Quote the passage of the Frette company history between "Until 1999, Frette" and "from Grenoble, France.", inclusive.

### Article

<<<<

On 1 December 1860, Edmond Frette—together with Charles Chaboud and Alexandre Payre—established "Frette, Payre & Chaboud", for "the commerce and manufacture of  fabrics."  Charles Chaboud became the financial officer, and Alexandre and Edmond took the roles of traveling merchants.  As a traveling merchant, Edmond started in Italy, which was both an export market and a source of materials. Edmond first established himself in the Versilia area in Tuscany. There, Edmond also met his future wife, Ersilia Bresciani.

Between 1862 and 1863, Edmond Frette arrived in Monza. There, established another branch of the company, and in the second half of the 1860s, Edmond was able to concentrate production under the roofs of his own factories: in Concorezzo, products for the private individuals; in Sovico, coarse products for the large communities (hotels, the army, boarding-schools). The latter production represented by large the most important part of Frette's trade.

In 1881, Frette won the Gold Medal Award at the National Exhibition in Milan for the quality of its products, and in that year Frette also became an official "Provider to the Royal House."

Sales by mail catalog began in 1886, which was important at the time since most of Italy's population was agricultural, and a great part of the population lived far away from the big towns that had shops. Frette's mail catalog business ran for 90 years, and the last mail-order catalog was issued in 1976.

Frette opened a store in Rome (1887) and, shortly later, in Turin (1889).  Frette later opened stores in Genoa (1902) and Florence (1904).

On 29 August 1909, Edmond Frette died at age 71.

Until 1999, Frette was owned by the descendants of Edmond Frette's Italian backers, Giuseppe Maggi and Carlo Antonietti. That year, it was sold to the financial company Fin.part. JH Partners, a private equity firm, acquired Frette in 2005.

In October 2019, Frette introduced a new capsule collection of fine bedding, loungewear and accent pieces called Album03.

Company timeline

 1860: Jean Baptiste Edmond Frette, Alexandre Payre and Charles Chaboud manufacture and begin distributing home linens from Grenoble, France.
 1865: Two plants established in Concorezzo, Italy near Monza with production of luxury fabrics on Jacquard looms.
 1878: Opened its first retailing shop in Manzoni, Milan, in a building where it still operates today.
 1880: The Ministry of Foreign Affairs for the Kingdom of Italy commissions Frette to produce linen for the Ministry and all Italian embassies worldwide, beginning a tradition that still continues to this day.
 1881: Becomes official purveyors to the Italian Royal Family.
 1886: Introduces the first catalog sales and begins retailing outside Italy.

>>>>

### Provided material
<<<<

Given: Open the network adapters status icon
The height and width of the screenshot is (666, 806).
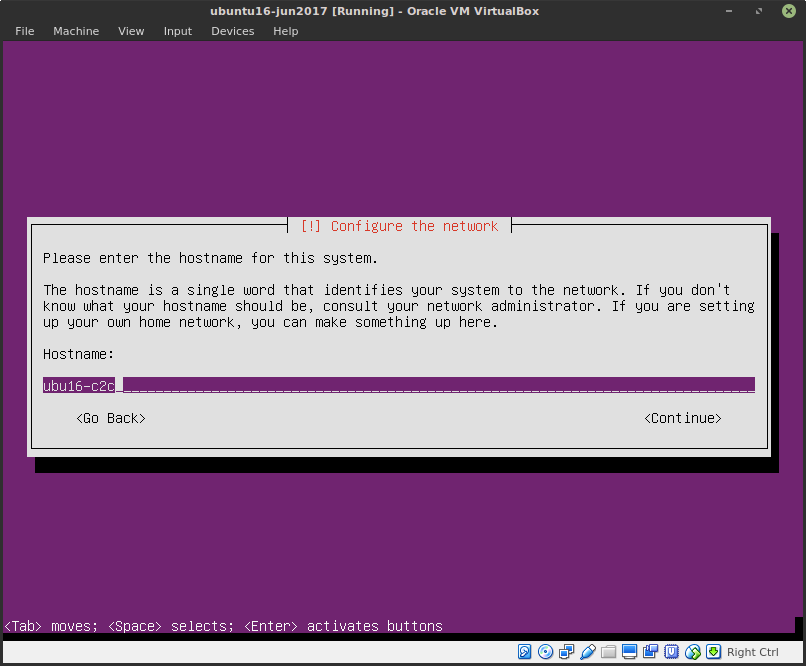Looking at the screenshot, I should pos(566,651).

>>>>

### Result for this task
Until 1999, Frette was owned by the descendants of Edmond Frette's Italian backers, Giuseppe Maggi and Carlo Antonietti. That year, it was sold to the financial company Fin.part. JH Partners, a private equity firm, acquired Frette in 2005.

In October 2019, Frette introduced a new capsule collection of fine bedding, loungewear and accent pieces called Album03.

Company timeline

 1860: Jean Baptiste Edmond Frette, Alexandre Payre and Charles Chaboud manufacture and begin distributing home linens from Grenoble, France.